After evaluating more than seven vendors, Johnson chose a well-known, national payroll processor that was in the middle of updating its software. The vendor promoted the service as platform-agnostic, working equally well on Mac and PC operating systems (OSes). Within two weeks of rolling it out, though, Johnson said he and other Mac users on staff saw strange characters appear in the user interface (UI). There were other problems, too, including the fact that the service wasn't really cloud-based.

"There was a remote connection that had to be created through a virtual computer," Johnson explained. "What we expected to happen wasn't happening. There were starts and stops.

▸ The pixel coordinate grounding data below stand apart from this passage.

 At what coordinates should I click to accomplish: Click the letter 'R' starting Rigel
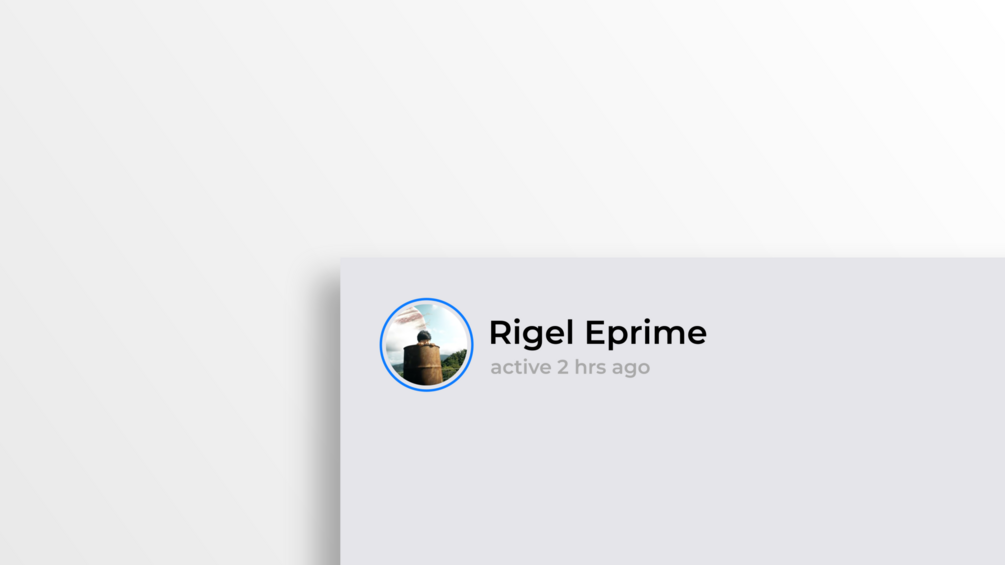click(501, 333)
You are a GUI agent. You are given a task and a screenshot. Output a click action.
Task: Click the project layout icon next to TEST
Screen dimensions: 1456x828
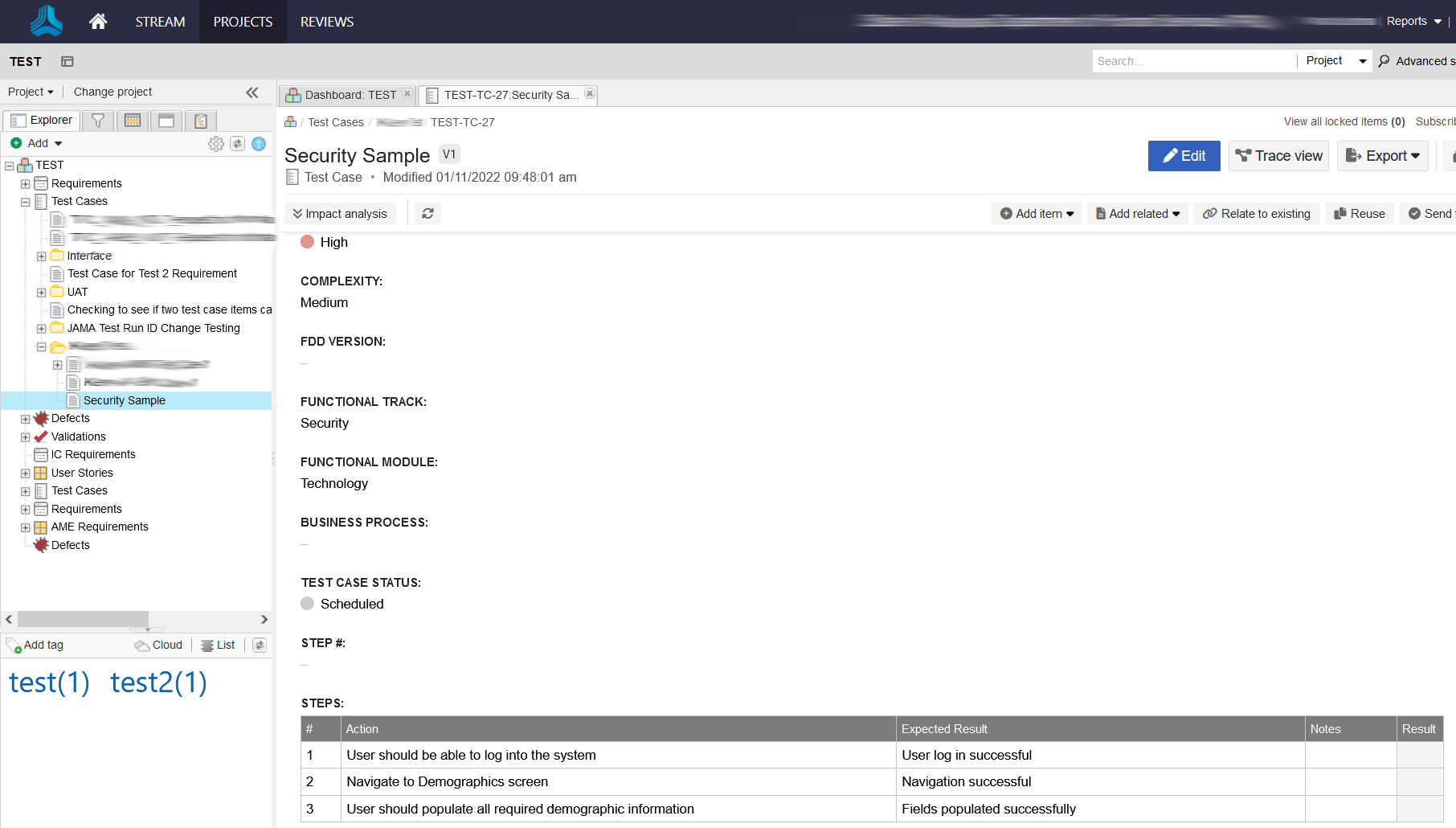click(x=67, y=62)
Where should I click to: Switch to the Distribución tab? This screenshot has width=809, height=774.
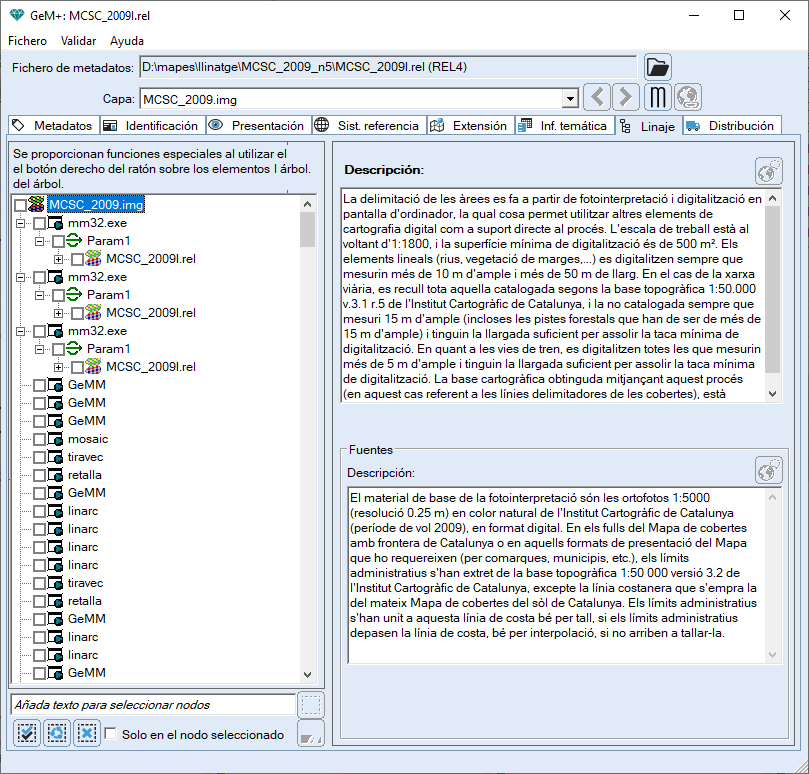coord(731,126)
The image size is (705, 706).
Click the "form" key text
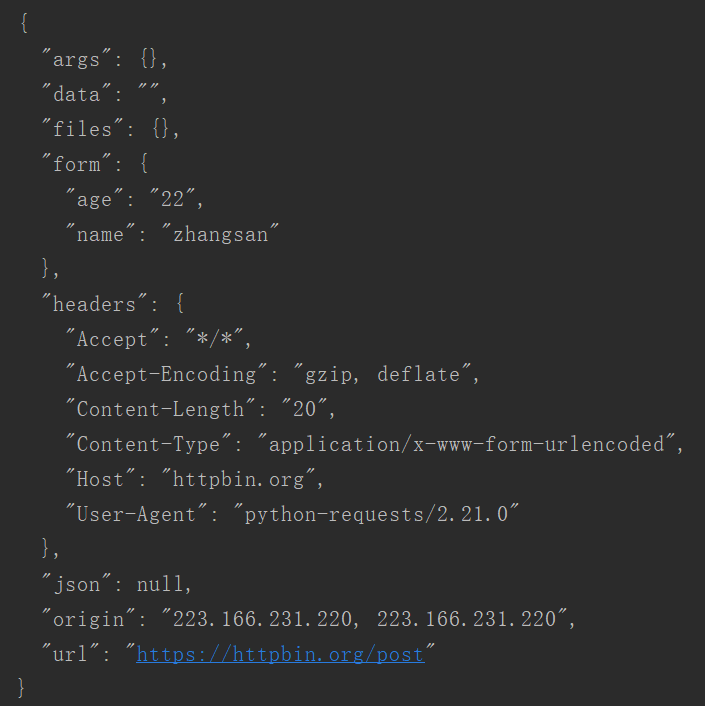(77, 164)
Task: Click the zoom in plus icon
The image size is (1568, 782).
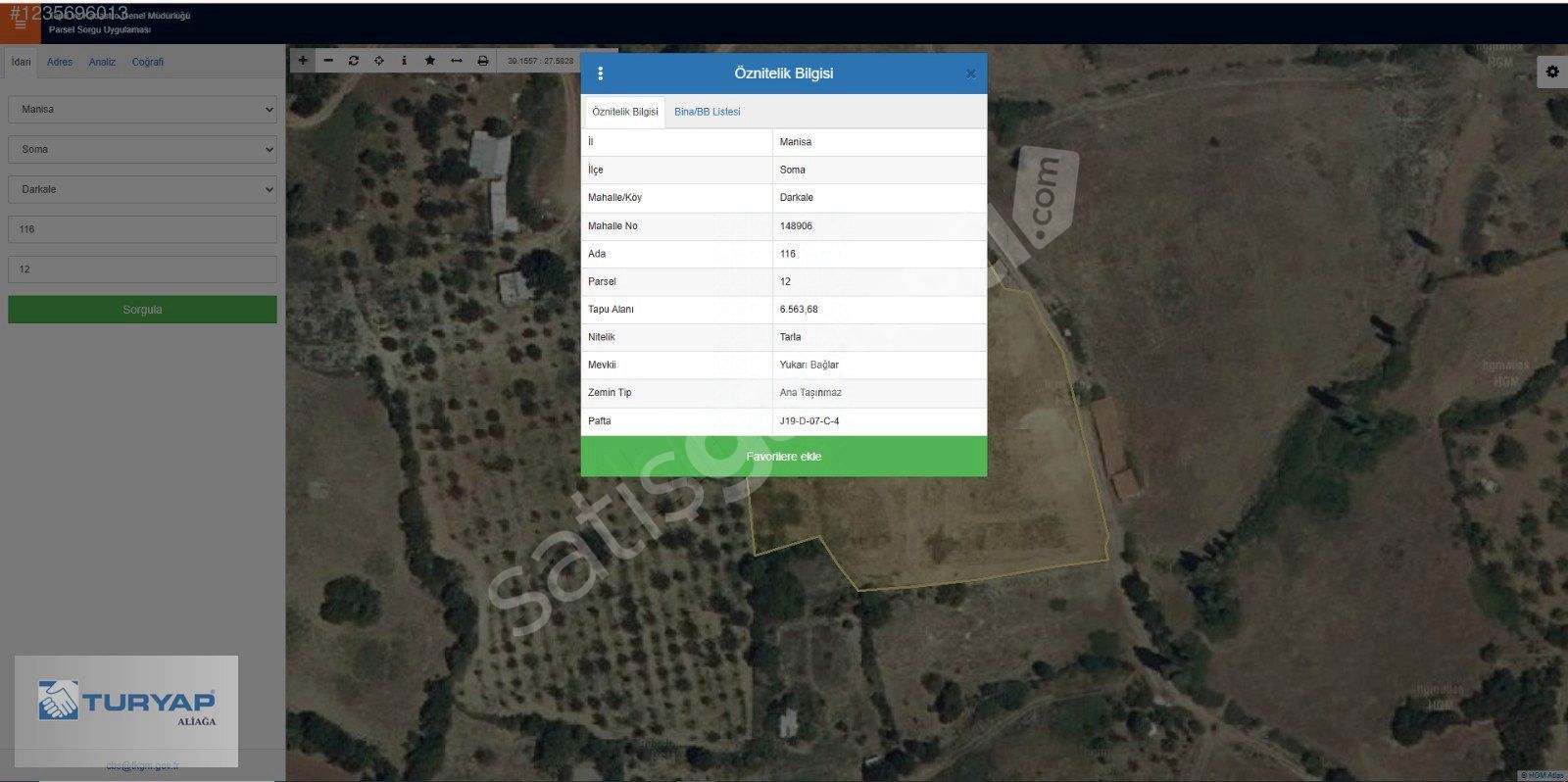Action: click(x=303, y=61)
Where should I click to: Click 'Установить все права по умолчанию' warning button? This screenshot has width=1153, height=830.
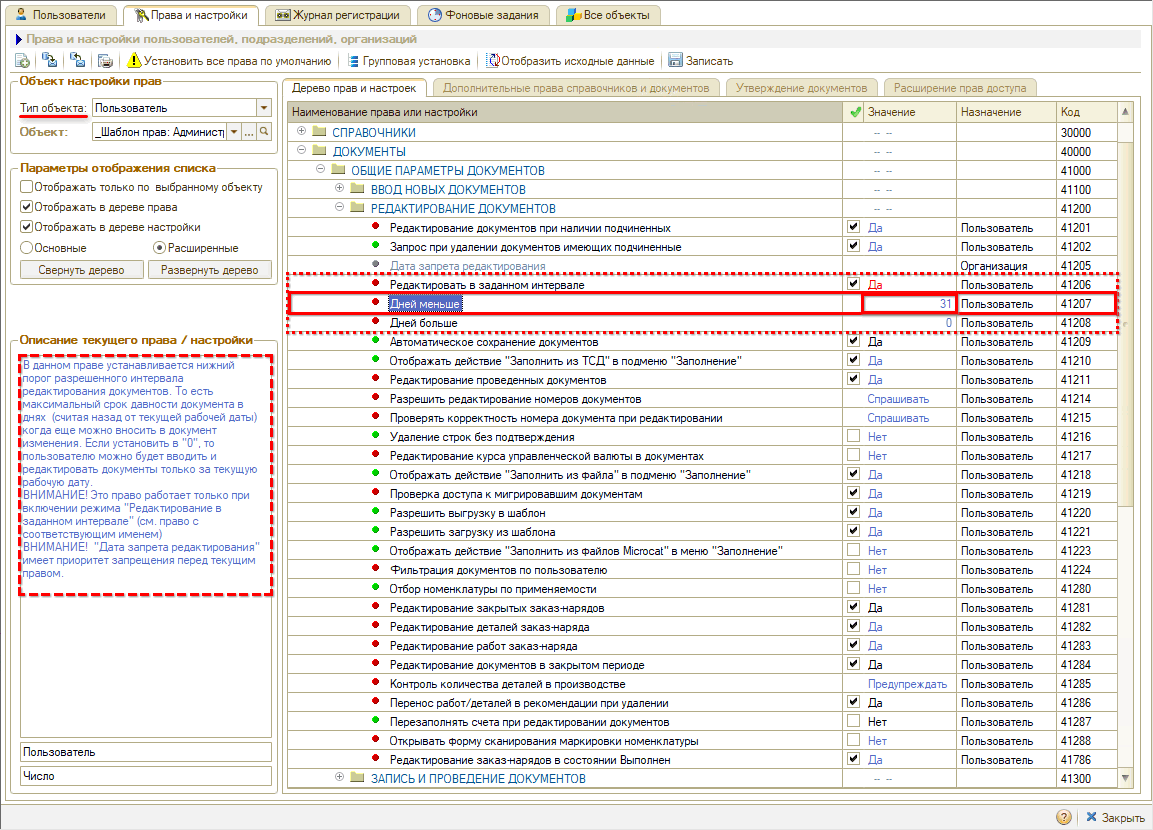click(x=230, y=61)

Some of the HR professionals who were going to be living in the system day in and day out didn't want to move forward with the software and neither did I."

He pulled the plug and went with the payroll vendor that had been his second choice. The vendor who'd been his first pick didn't bill the company for anything, so the biggest cost the HR staff incurred was time they'd spent creating reports and getting data ready to use in a system they ultimately abandoned.

Looking back, Johnson said he might have uncovered potential problems by involving the company's information technology (IT) department in the vendor evaluation process so they could have asked deeper tech-related questions. "But some things you don't see until the rubber hits the road," he said. "At least we weren't two or three months into it."

Johnson used what he learned when he joined his current employer, RizePoint, a Salt Lake City-based compliance management software maker. After Johnson joined RizePoint as Vice President of HR in 2015, he was asked to choose new payroll and HR management software for the company's workforce, which numbers less than 100. This go around, he evaluated small and large vendors. For the company's HR management system, he chose a smaller vendor that it's relatively new, growing quickly, and has a "current" look and feel with which Johnson connected. Ironically, for payroll, he chose the same national vendor from which he'd previously walked away. In the interim, the vendor rebuilt its entire system. "The payroll administration function works well and the reporting module is great," he said.